Así que habrá que echar grandes dosis de racionalidad a lo que de verdad está
pasando para acertar con el enemigo real. Para mantener la democracia,
deberemos dejar de lado a quienes nunca han creído en ella, a izquierdas y a
derechas, sobre todo a derechas, y salvar, en lo que podamos, a la profesión de
políticos. ¿Profesión, digo? Pues claro. ¿Cuál es el problema? Hay unas señoras
—y señores— que hacen un trabajo, casi siempre de muchas horas, a los que hay
que pagarles. A no ser que queramos que cobren de las inmobiliarias, de las
eléctricas o, directamente, de los bancos. Que es, por lo que se ve, a lo que
aspira el Partido Popular y que ha empezado a hacer Dolores de Cospedal, que
quiero recordarles que no es solo la presidenta de una comunidad autónoma, sino
que es la segunda en jerarquía del partido que nos gobierna.
El pueblo soberano ha
luchado mucho a lo largo de los siglos para lograr el pase de siervo a
ciudadano. Miles y miles de personas han dado incluso su vida para obtener
derechos que hoy se consideran esenciales. Pero convendrá recordar que fueron
políticos —y libérenme de tener que hablar de élites o vanguardias, que no es
este el lugar— quienes recogieron el encargo de ese pueblo para poder articular
el fin de tanto sufrimiento y la esperanza de un mundo mejor. Políticos fueron
—tras las sabidas y dolorosas movilizaciones sociales, por supuesto, sin que
sea necesaria mayor insistencia— quienes plasmaron en leyes el fin de la
explotación infantil o una jornada laboral humana.
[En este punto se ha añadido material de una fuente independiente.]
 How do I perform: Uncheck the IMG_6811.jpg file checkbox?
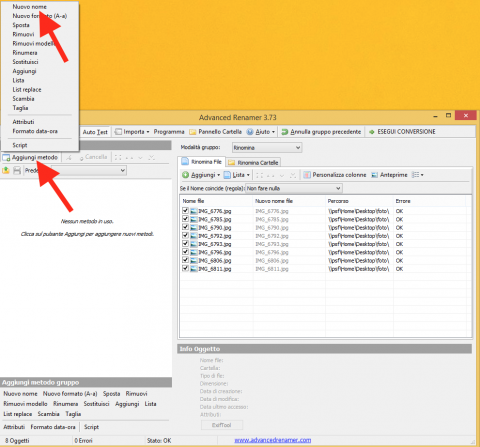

Políticos han sido quienes
han elaborado Constituciones que reconocen derechos inseparables de la dignidad
de hombres y mujeres. Y políticos fueron también quienes armaron el conjunto
del Estado de bienestar. Políticos eran los que hicieron posible la extensión
de una sanidad de calidad para todos. Políticos también quienes decidieron que
muchos, muchísimos millones, se destinaran a educación, se acabara con el
analfabetismo y todo el mundo pudiera aspirar a una educación digna. Políticos
los que encargaron autopistas —o trenes— para unir a los pueblos. Políticos
fueron quienes intentaron que la
Ley de Dependencia ayudara a las familias que más lo
necesitaban. Políticos fueron quienes hicieron posible que Juan y Francisco, o
María y Manuela, pudieran casarse después de tantos años de disimulo y
vejaciones. Políticos son los que…
¿Mejora de la
representación política? ¿Reforma de la Constitución ? ¿Listas abiertas? ¿Vitalizar un
Parlamento acartonado y alejado del pueblo? ¿Oír al pueblo? ¿Prescindir de
privilegios infames? ¿Echar a todos los políticos corruptos? ¿Cuidar con mimo
el dinero público? ¿Trabajar para el bienestar de todos? Pues sí, claro. Pero
que esas reformas, y otras muchas, las hagan los políticos honrados y capaces
que elijamos en las urnas. Anatema en estos momentos, ya sé. Como señalaba
Bertrand Russell, “tengo recelo del Gobierno y desconfío de los políticos; pero
como es preciso tener un Gobierno prefiero que sea democrático”. Y a ese
Gobierno y a los partidos de oposición a ese Gobierno hay que vigilarlos de
continuo, exigiéndoles el cumplimiento de lo prometido y no soportando ni un
segundo la presencia pública de mentirosos, corruptos o vendidos a intereses
espurios. ¿Salir a la calle para reclamar su cumplimiento? Naturalmente. Solo
faltaría.
Lo dejó escrito José
Martí: “En plegar y moldear está el arte político. Solo en las ideas esenciales
de dignidad y libertad se debe ser espinudo como un erizo y recto como un
pino”. Así deberían ser los políticos. Esos que necesita cualquier sociedad
civilizada en los inicios del sigloXXI. Seguro que los hay.